Defect Structures Produced in Silicon and MgO by Nanoindentation
TEM has been used to characterize residual defect structures produced in 111} Si and 001] MgO by Berkovich nanoindentation at loads ranging from 5 mN to 0.1 mN. The plane-section observations provide a description of the primary defects, found to be dislocations, and their spatial extent relative to the imposed load. For MgO, indentation deformation appears to occur solely by dislocation activity on the known, <110>110} slip systems, and changes in load are primarily reflected in the size of the central, nearly circular, region of intense deformation and in the outer bound of dislocation activity. For Si, the defect structures are closely confined to the area of contact, to the extent that they define the triangular-shaped footprint of the Berkovich indenter. At loads of 0.5 mN and 0.25 mN, distributed full and partial dislocation loops define the projected area of contact.
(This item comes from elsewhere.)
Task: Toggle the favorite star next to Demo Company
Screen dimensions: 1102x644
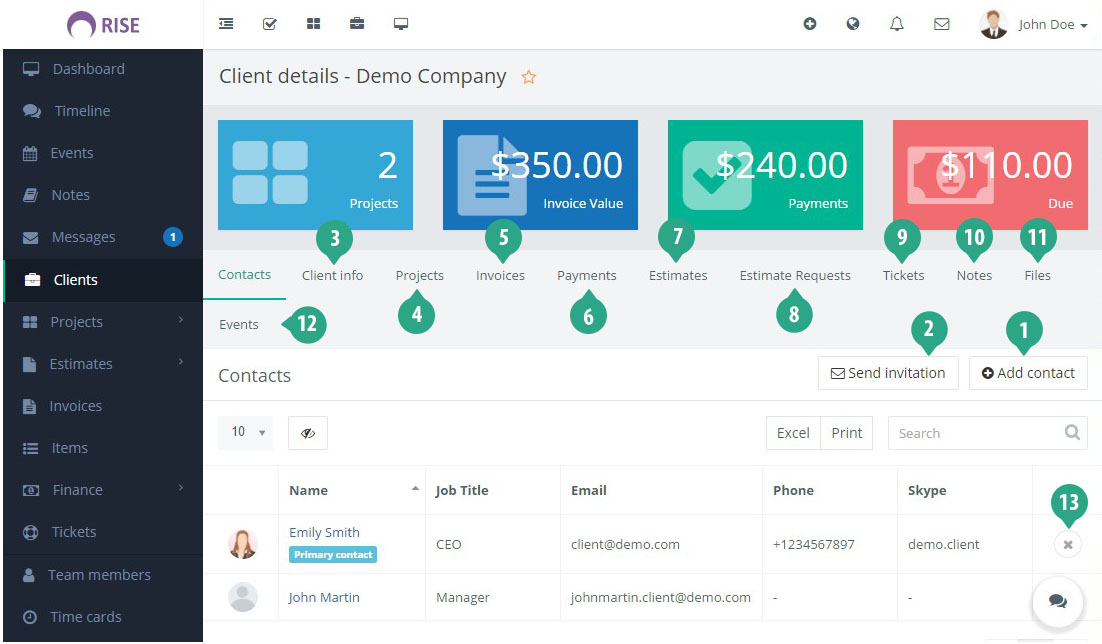Action: tap(529, 76)
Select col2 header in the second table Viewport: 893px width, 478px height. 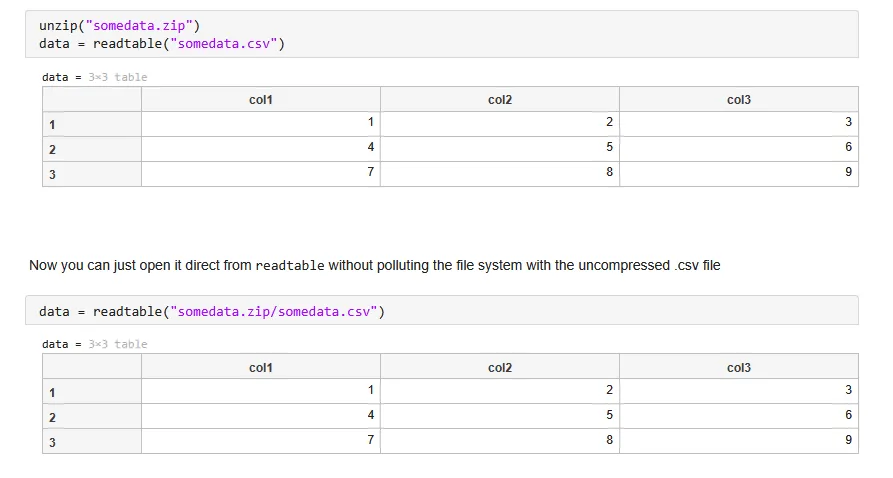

At loads of 1 mN and 5 mN, the indentation sites exhibit radially extended dislocation loops, which are locally confined, and the actual contact area is further defined by a set of three cracks that appear to have formed beneath the facet corners of the indenter. The presence of these cracks, fully confined to the area of contact, was found consistently and they appear intrinsic to the indentation process at these relatively low loads.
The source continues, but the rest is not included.